→ QUESTIONS
**a)** In the TensorRT post, what CUDA error does the program report when it synchronizes the first stream?
**b)** Rewrite the TensorRT post from "I can successfully" to "the first stream.", substituting "CUDA graphs" for "CudaGraphs".

I have two TensorRT plans compiled from ONNX using the standard TensorRT builder and ONNX parser.
I can successfully capture the ExecutionContexts derived from these plans to CudaGraphs and launch these on Streams (with outputs as expected).
However, when launching these operations repeatedly in a loop, and if certain conditions are met, we will eventually encounter a Xid 31 error after an arbitrary, large number of loop iterations. This error manifests itself in the program as a cuda error 700 (illegal memory access) when synchronizing the first stream.
The following conditions must all be true to trigger the error:
The ExectionContexts must be captured to graphs.
The two ExectionContexts must be executing in parallel (on two Streams).
There must be other compute processes on the same GPU.

→ GIVEN INFORMATION
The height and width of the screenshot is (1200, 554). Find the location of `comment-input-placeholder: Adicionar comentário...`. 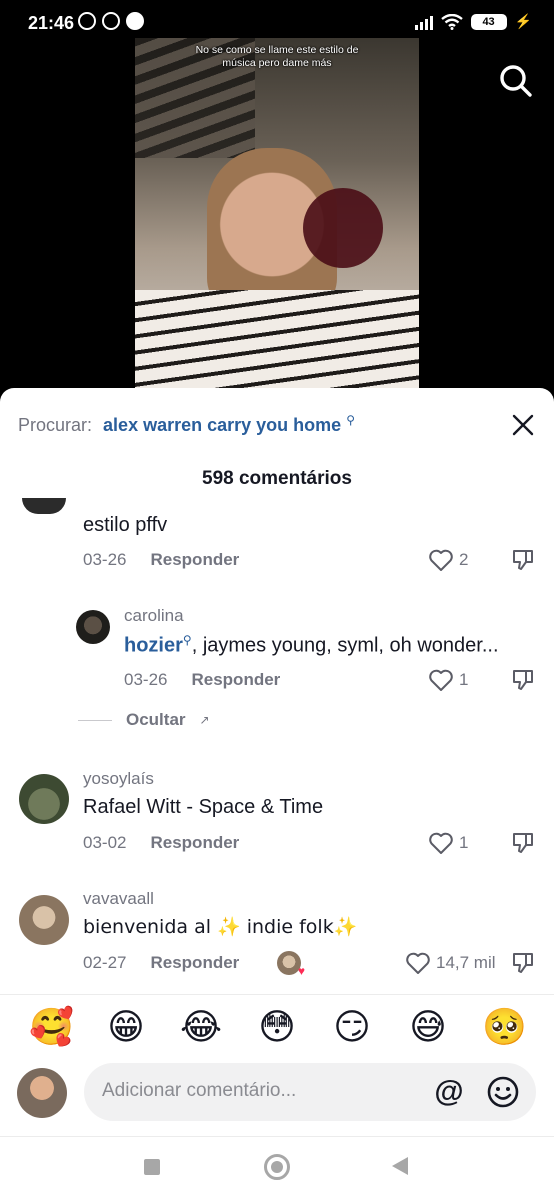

→ TASK-BY-TASK SOLUTIONS
**a)** It reports cuda error 700 (illegal memory access).

**b)**
I can successfully capture the ExecutionContexts derived from these plans to CUDA graphs and launch these on Streams (with outputs as expected).
However, when launching these operations repeatedly in a loop, and if certain conditions are met, we will eventually encounter a Xid 31 error after an arbitrary, large number of loop iterations. This error manifests itself in the program as a cuda error 700 (illegal memory access) when synchronizing the first stream.